Je me souviens de 1962, cette année de mes 18 ans encore plein d'illusions, de rêves et projets d'avenir.
En ce temps là, j'habitais à Saint-Nazaire proche de la sous-préfecture sur le boulevard de mer.
De la fenêtre de ma chambre je pouvais apercevoir une mer gelée ou des gros blocs de glace s'entrechoquaient au rythme des vagues pour atterrir sur une plage recouverte d’une grosse épaisseur de neige, ou quelques mouettes et cygnes semblaient chercher un peu de nourriture laissée par quelques badauds compatissants.
Cette année là, les bases américaines de l'OTAN existaient encore sur le sol français. Les militaires américains échangeaient quelques vinyles et des Winston. C’était la période yé-yé… Elvis Presley, Gene Vincent, Eddie Cochrane. L'économie de la ville y était très fleurissante.
Déjà (contre l'avis de mon père) pour me faire un petit peu d'argent, je faisais quelques extras en salle dans un petit restaurant sympa "Le Sarthois" ou la patronne (une mamie adorable) m’avait pris en affection. J'apprenais tout simplement la "vie" au contacte des adultes comme tout adolescent insouciant de mon âge.
C’était pour moi une période très heureuse de ma vie malgré cet hiver glacial que j'affrontais courageusement en pull-over dans les rues, croisant quelques filles de bar court-vêtues, mais aussi outrageusement fardées, de même les MP à la carrure athlétique, si impressionnants avec leur matraque qui jetaient sans ménagement, les GI éméchés dans les voitures ʺmilitary policeʺ.
Que de chemins parcourus et d'expériences passionnantes vécues depuis cet hiver 1962 !

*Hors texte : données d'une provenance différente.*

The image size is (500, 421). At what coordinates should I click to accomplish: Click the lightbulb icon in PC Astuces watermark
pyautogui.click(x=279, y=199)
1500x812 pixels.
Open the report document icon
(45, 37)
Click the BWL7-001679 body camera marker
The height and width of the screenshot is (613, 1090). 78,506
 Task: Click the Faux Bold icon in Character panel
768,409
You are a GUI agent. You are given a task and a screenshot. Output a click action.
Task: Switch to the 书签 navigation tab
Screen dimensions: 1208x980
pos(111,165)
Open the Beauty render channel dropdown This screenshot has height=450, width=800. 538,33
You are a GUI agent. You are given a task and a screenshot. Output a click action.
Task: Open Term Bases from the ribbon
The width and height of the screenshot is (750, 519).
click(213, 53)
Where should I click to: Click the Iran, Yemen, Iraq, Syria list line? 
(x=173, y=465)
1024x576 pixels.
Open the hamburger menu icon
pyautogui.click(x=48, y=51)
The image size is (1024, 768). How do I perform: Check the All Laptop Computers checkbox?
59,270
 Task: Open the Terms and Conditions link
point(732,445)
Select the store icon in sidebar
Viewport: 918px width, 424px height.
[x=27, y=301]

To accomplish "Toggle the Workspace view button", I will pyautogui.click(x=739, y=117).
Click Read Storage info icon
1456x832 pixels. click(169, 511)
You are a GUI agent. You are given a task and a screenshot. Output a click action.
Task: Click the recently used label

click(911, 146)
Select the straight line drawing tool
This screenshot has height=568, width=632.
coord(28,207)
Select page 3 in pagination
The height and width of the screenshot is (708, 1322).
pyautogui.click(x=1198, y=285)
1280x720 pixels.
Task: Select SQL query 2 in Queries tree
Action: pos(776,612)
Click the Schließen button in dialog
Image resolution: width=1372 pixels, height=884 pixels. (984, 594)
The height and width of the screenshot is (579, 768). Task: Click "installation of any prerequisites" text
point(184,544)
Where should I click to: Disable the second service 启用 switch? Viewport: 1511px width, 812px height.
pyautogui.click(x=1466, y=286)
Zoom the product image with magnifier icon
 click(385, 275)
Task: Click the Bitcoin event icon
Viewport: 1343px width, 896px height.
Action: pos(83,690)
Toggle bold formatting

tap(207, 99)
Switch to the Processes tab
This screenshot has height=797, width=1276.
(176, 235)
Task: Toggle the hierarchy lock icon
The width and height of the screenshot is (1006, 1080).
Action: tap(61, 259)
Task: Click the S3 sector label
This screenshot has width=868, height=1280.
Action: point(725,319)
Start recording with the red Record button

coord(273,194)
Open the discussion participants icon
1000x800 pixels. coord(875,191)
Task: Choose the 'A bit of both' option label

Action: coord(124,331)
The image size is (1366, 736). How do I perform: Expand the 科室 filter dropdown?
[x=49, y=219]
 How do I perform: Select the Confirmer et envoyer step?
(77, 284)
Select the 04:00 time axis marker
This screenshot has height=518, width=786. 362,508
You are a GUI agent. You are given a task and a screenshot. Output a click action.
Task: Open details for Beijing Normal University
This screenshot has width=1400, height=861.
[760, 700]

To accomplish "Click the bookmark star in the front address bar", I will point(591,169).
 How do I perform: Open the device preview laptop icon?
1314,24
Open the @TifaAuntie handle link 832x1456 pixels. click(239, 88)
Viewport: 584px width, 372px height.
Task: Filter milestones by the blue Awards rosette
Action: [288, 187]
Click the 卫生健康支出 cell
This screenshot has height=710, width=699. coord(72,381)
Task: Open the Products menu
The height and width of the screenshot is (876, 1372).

Je ne ressens cependant aucune nostalgie pour cette époque lointaine enfouie au plus profond de ma mémoire, ni le besoin de retour en arrière.
Actuellement, je suis sans nul doute un retraité privilégié qui après avoir tout laissé derrière lui sans remords, profite pleinement de la vie sous le soleil du Brésil, au son du zouk, forro, pagode, MPB, samba et autres rythmes...
Bien loin de la grisaille européenne.